De nombreux utilisateurs de Steam ont « rendu hommage » au tireur de Christchurch (Nouvelle-Zélande) en utilisant sa photo ou son nom.

Depuis l’attentat de Christchurch en Nouvelle-Zélande le 15 mars, des dizaines d’utilisateurs de Steam ont « rendu hommage » au principal suspect. Selon Kotaku, plus d’une centaine de pseudos, images et descriptions à la gloire de Brenton Tarrant ont été retirés de la plateforme depuis vendredi dernier. L’un de ces utilisateurs utilisait même un gif issu de la vidéo prise pendant l’attaque, tandis que d’autres décrivaient le tueur présumé comme un « saint » ou un « héros ».

Valve à retiré les « hommages » des comptes, sans réellement agir pour régler le problème. On peut toujours retrouver les pseudos problématiques dans la liste des anciens alias, accessibles publiquement.

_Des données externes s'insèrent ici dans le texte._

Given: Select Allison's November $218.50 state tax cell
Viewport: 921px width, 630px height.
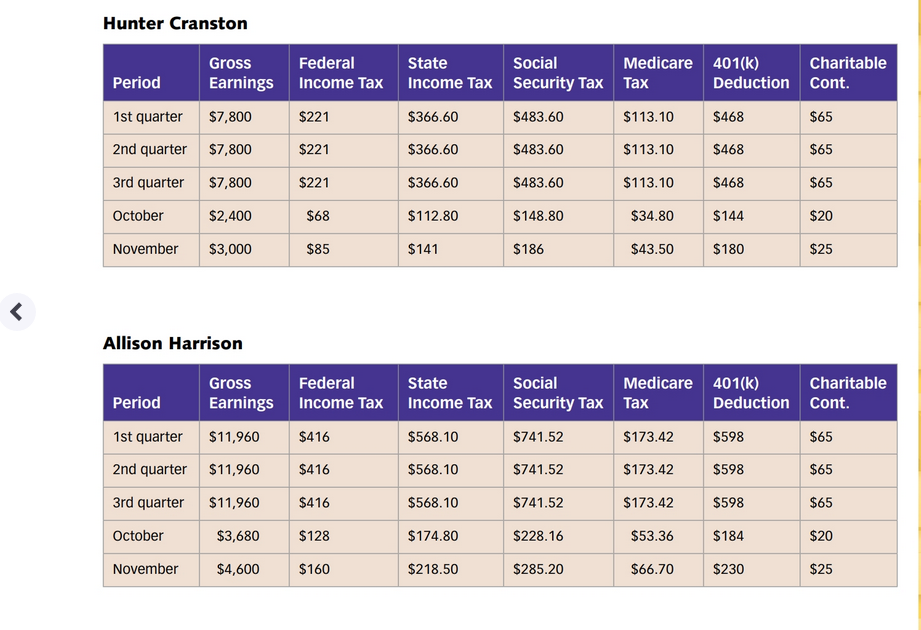Looking at the screenshot, I should coord(433,570).
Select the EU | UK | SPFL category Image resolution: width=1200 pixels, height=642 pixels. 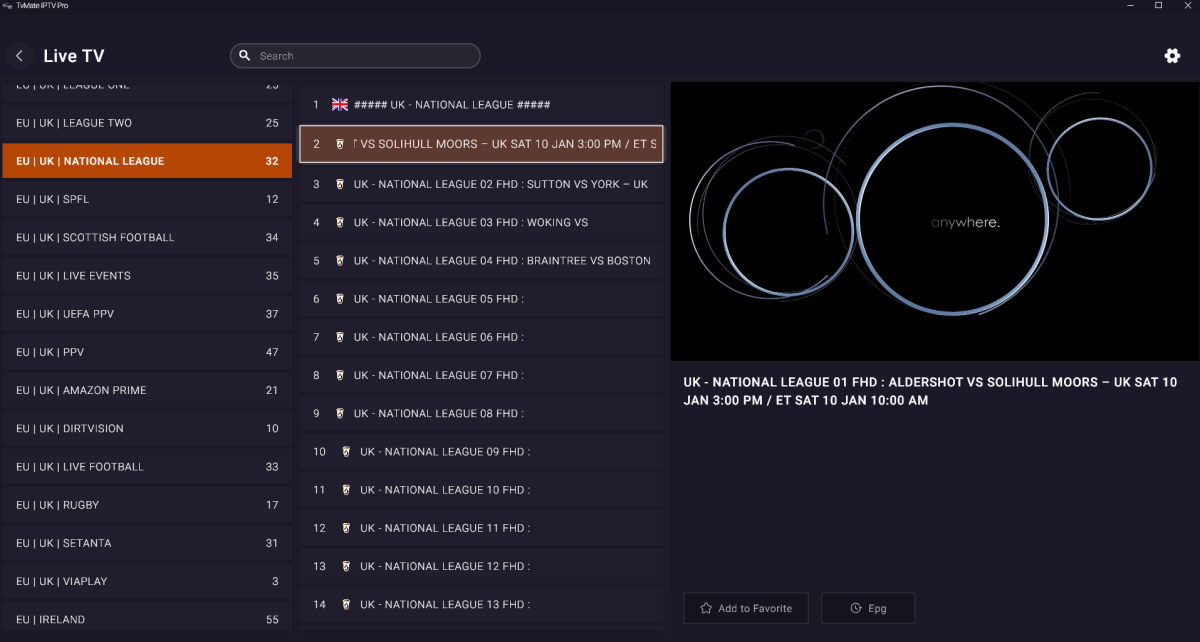[x=147, y=199]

Les utilisateurs concernés n’ont en plus pas été sanctionnés (aucun bannissement de la plateforme) et Valve n’a pas (encore ?) annoncé de mesures allant dans ce sens.

Des difficultés face aux contenus problématiques

Ce n’est pas la première fois que Steam fait face à des problèmes de ce genre, ni que Valve ne parvient pas à réguler efficacement les publications sur sa plateforme. Kotaku souligne ainsi que « des centaines de pages font référence à des tueries de masse comme celles de Charleston, Isla Vista et Parkland, ou aux attentats d’Oslo et d’Utøya en Norvège. » La firme de Gabe Newell n’a jamais trouvé le moyen d’empêcher certains de ses utilisateurs de « vénérer » les tueurs… ou n’a jamais vraiment cherché à le faire.

La modération des contenus problématiques semble encore difficile pour Valve. // Source : Wikipédia

Les « hommages » au tueur présumé de Christchurch viennent s’ajouter au scandale Rape Day. Hébergé sur Steam, ce jeu consistait uniquement à violer des femmes et posait beaucoup de questions sur l’efficacité de la modération de Valve. Les références au terroriste présumé ne risquent pas d’arranger l’image de la société à ce niveau et il faudra vite trouver une solution pour mieux gérer les contenus accessibles sur sa plateforme.